BEGIN Source records

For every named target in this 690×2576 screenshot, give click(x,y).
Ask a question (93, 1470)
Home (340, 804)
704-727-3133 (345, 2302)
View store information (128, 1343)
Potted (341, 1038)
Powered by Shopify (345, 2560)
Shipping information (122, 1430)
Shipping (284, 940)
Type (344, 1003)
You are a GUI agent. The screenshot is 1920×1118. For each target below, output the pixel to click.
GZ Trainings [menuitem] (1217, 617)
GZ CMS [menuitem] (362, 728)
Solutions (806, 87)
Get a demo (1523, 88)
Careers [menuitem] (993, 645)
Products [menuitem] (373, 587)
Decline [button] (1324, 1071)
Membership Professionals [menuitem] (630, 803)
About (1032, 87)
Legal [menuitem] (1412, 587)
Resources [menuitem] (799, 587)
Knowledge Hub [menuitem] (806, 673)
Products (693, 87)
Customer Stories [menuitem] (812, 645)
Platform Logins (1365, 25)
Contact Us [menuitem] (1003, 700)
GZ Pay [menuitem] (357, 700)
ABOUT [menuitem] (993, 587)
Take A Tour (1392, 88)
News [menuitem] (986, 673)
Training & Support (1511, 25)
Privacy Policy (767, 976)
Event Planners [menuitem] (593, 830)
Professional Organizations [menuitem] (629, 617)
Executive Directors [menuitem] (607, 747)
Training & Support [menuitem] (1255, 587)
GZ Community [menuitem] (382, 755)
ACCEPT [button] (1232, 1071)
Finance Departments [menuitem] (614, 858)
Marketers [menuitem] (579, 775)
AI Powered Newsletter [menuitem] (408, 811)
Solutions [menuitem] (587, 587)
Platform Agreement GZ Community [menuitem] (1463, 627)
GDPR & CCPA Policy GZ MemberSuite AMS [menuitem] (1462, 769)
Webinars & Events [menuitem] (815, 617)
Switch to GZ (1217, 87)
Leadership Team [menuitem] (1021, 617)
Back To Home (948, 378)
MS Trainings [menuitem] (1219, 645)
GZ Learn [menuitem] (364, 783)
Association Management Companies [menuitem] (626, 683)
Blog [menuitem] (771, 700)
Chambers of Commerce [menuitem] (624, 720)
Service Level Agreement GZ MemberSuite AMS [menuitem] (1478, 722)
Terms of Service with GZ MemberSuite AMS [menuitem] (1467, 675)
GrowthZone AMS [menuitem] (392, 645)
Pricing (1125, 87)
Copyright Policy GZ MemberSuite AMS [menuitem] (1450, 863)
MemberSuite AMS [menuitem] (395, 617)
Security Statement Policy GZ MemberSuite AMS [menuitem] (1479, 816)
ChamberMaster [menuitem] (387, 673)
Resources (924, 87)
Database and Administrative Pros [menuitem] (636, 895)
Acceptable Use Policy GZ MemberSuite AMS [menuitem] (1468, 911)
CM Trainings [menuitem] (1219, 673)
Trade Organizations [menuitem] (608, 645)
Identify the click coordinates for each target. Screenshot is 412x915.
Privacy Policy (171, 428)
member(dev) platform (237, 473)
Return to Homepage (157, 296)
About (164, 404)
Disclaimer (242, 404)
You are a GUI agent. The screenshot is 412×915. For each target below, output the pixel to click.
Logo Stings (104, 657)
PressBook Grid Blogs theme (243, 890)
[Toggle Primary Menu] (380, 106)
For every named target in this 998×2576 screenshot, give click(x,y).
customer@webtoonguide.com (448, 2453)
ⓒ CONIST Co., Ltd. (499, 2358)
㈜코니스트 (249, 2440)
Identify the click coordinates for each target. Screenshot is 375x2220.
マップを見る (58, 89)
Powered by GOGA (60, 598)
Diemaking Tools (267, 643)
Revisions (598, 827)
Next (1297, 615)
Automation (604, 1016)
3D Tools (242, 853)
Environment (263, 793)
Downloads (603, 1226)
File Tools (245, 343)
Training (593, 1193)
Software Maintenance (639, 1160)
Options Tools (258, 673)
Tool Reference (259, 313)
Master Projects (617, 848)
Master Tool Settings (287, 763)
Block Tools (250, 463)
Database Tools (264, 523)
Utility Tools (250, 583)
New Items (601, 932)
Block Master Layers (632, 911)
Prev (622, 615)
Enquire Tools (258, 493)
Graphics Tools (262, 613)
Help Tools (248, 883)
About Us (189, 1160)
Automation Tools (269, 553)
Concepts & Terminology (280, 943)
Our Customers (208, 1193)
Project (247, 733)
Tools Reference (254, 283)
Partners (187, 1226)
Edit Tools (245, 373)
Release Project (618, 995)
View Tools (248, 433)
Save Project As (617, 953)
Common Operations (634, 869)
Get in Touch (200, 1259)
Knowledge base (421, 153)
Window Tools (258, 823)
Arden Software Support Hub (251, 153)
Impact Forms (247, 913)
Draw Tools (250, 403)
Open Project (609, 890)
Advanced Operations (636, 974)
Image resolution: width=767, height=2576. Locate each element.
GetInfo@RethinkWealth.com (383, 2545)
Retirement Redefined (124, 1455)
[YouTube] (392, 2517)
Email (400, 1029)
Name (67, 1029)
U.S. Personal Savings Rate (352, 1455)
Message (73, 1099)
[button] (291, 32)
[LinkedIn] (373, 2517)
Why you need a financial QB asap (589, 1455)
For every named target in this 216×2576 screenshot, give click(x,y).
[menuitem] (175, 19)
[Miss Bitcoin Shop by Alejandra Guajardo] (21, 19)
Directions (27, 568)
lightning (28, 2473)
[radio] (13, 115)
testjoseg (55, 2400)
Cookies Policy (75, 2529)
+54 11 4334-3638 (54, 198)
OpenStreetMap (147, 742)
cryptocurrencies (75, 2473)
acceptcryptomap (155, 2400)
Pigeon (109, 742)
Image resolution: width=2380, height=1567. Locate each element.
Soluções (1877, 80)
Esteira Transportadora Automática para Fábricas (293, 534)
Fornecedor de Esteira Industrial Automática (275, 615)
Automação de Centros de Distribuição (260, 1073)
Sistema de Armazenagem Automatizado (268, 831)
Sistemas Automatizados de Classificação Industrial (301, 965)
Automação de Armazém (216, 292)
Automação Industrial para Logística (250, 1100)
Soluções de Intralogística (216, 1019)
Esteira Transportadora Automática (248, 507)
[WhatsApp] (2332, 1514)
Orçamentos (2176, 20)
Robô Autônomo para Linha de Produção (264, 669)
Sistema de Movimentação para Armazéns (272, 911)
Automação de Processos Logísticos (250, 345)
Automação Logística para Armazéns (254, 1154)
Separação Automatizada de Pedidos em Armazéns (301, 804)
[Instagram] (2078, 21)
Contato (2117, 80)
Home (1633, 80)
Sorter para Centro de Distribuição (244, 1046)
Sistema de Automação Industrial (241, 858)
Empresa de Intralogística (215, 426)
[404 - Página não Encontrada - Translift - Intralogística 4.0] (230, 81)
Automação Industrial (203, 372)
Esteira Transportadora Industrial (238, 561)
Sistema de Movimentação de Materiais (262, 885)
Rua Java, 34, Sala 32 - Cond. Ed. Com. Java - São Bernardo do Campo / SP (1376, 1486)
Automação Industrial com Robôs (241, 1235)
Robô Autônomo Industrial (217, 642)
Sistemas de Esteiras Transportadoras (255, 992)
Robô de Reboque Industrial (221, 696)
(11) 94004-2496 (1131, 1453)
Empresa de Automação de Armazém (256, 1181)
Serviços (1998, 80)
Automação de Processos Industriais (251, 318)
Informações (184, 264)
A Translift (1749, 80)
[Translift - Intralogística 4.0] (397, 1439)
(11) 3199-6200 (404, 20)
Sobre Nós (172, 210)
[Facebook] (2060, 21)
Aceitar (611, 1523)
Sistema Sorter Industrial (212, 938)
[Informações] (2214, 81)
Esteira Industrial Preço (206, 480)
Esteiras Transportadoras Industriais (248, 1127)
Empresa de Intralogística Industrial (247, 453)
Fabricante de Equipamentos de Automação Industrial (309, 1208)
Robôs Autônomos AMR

END Source records

### Your instructions
Give back, exactly as written, the stretch from the line with "Robô Autônomo para" through the line with "Empresa de Intralogística (215, 426)", and no other lines from the records above.

### Task result
Robô Autônomo para Linha de Produção (264, 669)
Sistema de Movimentação para Armazéns (272, 911)
Automação de Processos Logísticos (250, 345)
Automação Logística para Armazéns (254, 1154)
Separação Automatizada de Pedidos em Armazéns (301, 804)
[Instagram] (2078, 21)
Contato (2117, 80)
Home (1633, 80)
Sorter para Centro de Distribuição (244, 1046)
Sistema de Automação Industrial (241, 858)
Empresa de Intralogística (215, 426)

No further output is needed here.